═══ SUPPLIED RECORDS

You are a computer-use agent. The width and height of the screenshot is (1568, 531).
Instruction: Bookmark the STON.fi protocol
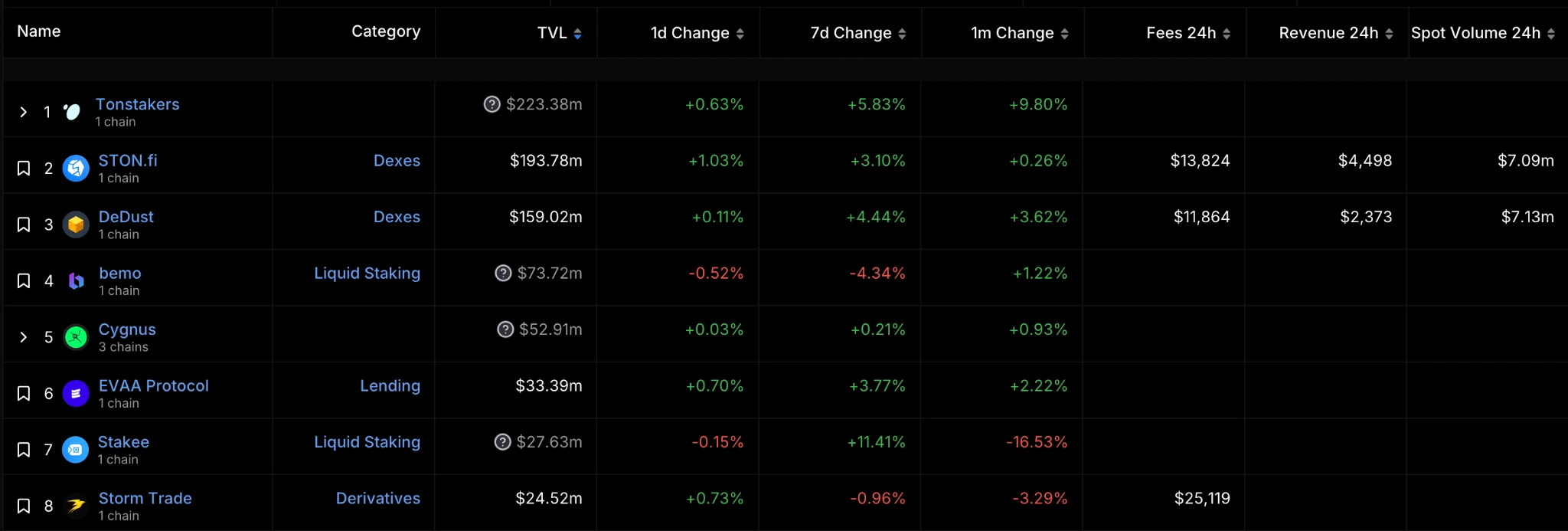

══════
═══ SUPPLIED RECORDS

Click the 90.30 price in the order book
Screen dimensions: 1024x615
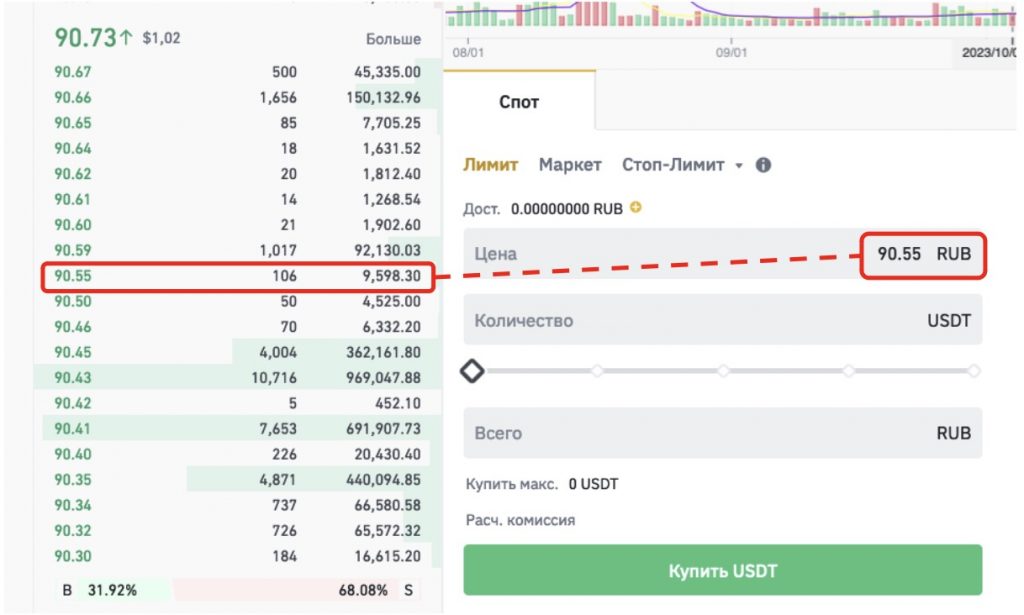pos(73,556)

══════

WORK REQUIRED
Your answer must consist solely of the lines above between the line holding "You are a computer-use" and the line holding "Instruction: Bookmark the STON.fi protocol", inclusive, copied exactly.

ANSWER BOX
You are a computer-use agent. The width and height of the screenshot is (1568, 531).
Instruction: Bookmark the STON.fi protocol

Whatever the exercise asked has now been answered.